Bill, so the next step would be a tcpdump I guess, or would you like other info prior to doimng a tcpdump from another machine that sits on a hub with the problematic server? RU PCFE
Can you post your /etc/resolv.conf and /etc/nsswitch.conf?
Created attachment 92874 [details] cluster host 1 hi, here is my nsswitch.conf
Created attachment 92875 [details] cluster host 1 here is my resolve.conf
Are you actually using nisplus?
We use never nisplus.
What happens if you remove all the nisplus entries from /etc/nsswitch.conf?
I remove all nisplus entries form /etc/nsswitch.conf. No success
Hm, this is still something we've never seen in any other testing or reports. What does your /etc/sysconfig/network and /etc/sysconfig/network-scripts/ifcfg-* look like?
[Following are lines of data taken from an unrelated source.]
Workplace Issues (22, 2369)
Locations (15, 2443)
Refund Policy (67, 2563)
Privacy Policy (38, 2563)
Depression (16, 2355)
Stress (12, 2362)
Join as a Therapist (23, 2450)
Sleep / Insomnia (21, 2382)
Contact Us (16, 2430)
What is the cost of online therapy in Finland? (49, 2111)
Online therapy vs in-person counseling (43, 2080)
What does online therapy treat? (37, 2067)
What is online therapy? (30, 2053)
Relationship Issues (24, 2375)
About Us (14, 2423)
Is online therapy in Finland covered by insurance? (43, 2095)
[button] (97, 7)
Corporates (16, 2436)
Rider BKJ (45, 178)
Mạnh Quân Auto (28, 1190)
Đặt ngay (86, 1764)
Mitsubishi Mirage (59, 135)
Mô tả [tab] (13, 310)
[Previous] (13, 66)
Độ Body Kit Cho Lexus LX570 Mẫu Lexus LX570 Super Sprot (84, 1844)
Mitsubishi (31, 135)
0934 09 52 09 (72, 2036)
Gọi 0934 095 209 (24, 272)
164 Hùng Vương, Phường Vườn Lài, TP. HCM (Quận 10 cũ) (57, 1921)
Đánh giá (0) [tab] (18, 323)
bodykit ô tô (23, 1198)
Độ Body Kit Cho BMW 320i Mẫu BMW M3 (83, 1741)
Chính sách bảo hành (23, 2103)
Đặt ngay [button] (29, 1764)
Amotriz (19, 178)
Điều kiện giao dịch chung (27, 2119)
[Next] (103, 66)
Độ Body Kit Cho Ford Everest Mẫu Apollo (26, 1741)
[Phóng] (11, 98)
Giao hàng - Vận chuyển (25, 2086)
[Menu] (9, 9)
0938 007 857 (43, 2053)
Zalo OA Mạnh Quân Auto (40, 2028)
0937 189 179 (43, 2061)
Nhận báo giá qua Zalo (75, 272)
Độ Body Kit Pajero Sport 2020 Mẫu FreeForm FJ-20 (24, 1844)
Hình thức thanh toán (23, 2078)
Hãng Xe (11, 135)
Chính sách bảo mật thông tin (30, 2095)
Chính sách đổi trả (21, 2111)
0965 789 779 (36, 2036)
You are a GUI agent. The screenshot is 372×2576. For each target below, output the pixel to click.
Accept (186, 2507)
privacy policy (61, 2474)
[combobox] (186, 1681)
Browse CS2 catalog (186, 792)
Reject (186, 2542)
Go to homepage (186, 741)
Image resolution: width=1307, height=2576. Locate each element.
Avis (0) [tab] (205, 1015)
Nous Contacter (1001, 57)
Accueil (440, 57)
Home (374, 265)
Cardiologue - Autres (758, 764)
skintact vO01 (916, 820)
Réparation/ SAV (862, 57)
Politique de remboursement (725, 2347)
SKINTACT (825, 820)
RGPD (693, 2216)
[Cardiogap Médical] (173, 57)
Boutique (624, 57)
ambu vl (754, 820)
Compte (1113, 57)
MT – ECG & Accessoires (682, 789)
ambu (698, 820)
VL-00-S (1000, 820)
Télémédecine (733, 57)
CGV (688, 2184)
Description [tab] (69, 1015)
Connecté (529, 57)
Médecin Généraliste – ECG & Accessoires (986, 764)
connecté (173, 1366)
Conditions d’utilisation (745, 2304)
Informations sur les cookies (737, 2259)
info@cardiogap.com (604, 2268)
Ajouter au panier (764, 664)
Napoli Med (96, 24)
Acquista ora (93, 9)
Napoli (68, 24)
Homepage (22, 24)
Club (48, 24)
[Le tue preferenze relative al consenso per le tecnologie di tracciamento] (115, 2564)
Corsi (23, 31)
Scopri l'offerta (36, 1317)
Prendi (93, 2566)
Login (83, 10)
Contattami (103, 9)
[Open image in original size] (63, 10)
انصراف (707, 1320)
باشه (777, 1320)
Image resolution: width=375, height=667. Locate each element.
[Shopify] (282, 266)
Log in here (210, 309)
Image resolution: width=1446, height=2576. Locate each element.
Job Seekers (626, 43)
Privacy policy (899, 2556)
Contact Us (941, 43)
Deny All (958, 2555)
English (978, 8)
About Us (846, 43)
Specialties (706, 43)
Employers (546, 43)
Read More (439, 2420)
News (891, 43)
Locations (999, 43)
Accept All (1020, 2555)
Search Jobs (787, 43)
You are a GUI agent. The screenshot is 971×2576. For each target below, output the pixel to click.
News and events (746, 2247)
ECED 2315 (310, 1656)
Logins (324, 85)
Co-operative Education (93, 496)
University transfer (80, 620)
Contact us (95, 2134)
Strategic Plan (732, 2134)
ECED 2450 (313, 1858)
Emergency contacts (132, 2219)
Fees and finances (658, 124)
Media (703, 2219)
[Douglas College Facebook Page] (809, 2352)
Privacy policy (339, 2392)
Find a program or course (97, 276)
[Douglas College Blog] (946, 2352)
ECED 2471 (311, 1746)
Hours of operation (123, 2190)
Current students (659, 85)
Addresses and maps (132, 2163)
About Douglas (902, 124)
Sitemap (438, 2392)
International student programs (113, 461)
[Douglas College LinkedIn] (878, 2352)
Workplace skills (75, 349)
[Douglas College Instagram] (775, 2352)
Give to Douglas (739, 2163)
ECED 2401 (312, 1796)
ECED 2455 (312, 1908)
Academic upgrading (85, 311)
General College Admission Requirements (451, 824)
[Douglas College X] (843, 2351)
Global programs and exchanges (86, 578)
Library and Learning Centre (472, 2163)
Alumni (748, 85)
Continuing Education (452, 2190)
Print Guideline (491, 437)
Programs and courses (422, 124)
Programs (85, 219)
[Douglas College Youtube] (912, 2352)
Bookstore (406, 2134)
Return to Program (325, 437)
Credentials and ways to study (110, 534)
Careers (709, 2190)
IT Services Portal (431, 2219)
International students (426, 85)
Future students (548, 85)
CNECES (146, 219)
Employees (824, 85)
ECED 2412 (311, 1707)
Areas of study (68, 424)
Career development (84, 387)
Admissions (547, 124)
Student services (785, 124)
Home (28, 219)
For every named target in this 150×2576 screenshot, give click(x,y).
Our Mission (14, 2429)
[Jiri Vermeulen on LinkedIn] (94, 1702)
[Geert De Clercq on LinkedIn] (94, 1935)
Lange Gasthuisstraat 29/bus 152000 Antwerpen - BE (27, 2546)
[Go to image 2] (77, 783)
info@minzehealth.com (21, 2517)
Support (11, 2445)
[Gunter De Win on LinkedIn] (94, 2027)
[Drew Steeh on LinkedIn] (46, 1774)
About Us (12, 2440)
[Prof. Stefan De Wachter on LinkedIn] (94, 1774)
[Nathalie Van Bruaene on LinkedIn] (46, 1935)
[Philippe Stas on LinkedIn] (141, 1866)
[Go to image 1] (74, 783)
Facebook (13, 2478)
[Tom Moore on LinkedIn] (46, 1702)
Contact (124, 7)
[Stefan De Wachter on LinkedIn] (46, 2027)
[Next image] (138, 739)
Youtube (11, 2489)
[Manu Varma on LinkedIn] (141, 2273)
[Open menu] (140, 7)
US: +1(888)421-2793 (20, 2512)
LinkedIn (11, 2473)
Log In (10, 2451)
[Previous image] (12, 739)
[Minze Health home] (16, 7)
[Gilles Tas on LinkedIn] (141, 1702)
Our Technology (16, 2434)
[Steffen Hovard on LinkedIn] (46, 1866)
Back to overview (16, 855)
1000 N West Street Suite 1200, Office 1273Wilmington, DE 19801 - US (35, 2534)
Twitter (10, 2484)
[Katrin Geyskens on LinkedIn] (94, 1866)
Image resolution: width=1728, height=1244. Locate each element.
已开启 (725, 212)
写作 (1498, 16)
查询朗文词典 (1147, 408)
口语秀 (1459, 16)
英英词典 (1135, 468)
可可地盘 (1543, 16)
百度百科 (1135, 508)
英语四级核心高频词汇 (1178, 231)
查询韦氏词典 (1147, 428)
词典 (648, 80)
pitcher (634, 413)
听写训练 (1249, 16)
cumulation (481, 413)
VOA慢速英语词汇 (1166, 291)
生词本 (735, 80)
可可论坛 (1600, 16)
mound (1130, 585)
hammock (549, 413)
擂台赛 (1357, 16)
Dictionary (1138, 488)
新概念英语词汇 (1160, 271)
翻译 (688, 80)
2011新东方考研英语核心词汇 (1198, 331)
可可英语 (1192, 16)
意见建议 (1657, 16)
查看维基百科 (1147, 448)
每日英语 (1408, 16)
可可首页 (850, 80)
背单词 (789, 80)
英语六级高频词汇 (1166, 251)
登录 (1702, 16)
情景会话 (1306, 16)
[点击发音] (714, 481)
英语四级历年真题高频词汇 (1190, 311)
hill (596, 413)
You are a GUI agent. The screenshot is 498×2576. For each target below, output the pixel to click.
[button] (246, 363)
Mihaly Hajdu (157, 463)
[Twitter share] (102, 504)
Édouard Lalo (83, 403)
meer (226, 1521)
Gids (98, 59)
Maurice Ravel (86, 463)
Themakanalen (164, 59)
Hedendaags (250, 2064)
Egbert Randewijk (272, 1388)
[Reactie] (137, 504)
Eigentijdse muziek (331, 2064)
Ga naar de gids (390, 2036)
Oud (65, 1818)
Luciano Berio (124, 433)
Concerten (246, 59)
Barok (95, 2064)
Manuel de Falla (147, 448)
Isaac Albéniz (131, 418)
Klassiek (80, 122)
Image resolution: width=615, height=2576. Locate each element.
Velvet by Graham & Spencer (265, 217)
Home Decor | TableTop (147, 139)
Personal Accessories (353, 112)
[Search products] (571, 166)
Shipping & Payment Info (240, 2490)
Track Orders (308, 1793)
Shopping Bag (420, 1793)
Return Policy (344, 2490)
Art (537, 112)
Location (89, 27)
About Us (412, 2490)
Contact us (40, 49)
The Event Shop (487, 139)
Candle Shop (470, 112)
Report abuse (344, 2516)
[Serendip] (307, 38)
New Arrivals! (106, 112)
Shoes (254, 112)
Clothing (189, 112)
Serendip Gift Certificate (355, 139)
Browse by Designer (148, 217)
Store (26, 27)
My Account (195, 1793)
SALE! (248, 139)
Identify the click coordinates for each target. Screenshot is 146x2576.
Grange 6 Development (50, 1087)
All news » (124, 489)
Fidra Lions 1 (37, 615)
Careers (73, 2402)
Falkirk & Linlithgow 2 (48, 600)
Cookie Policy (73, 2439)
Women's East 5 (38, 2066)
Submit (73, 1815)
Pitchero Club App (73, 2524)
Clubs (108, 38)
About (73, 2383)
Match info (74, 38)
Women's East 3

[root@bblxc11a root]# cat /etc/sysconfig/network NETWORKING=yes HOSTNAME=bblxc11a.bbl.ms.philips.com [root@bblxc11a root]# cat /etc/sysconfig/network-scripts/ifcfg-eth0 DEVICE=eth0 ONBOOT=yes BOOTPROTO=static IPADDR=130.143.87.181 NETMASK=255.255.255.0 GATEWAY=130.143.87.1 [root@bblxc11a root]# cat /etc/sysconfig/network-scripts/ifcfg-eth1 DEVICE=eth1 ONBOOT=yes BOOTPROTO=static IPADDR=10.0.0.1 NETMASK=255.255.255.0
I believe this is another duplicate of 107999.
*** Bug 107999 has been marked as a duplicate of this bug. ***
*** Bug 116711 has been marked as a duplicate of this bug. ***
Created attachment 99129 [details] patch to /etc/init.d/netfs This patch from ticket 107999 seems to have been overlooked.
Created attachment 116444 [details] simple retry nfs mount on startup retry mounting, adds up to 25sec to boot time. For my boxes I did bump sshd's priority - in case 'mount' would hang the netfs for too long. thus, netfs announces itself in /etc/motd Probably, to be included in a distro it should look for options in sysconfig and be turned off by default. believe this is based on netfs from initscripts-6.40-1 happy hacking
With the goal of minimizing risk of change for deployed systems, and in response to customer and partner requirements, Red Hat takes a conservative approach when evaluating changes for inclusion in maintenance updates for currently deployed products. The primary objectives of update releases are to enable new hardware platform support and to resolve critical defects. At this stage, this behavior isn't going to be changed for RHEL2.1/RHEL 3/RHEL 4. Closing as deferred.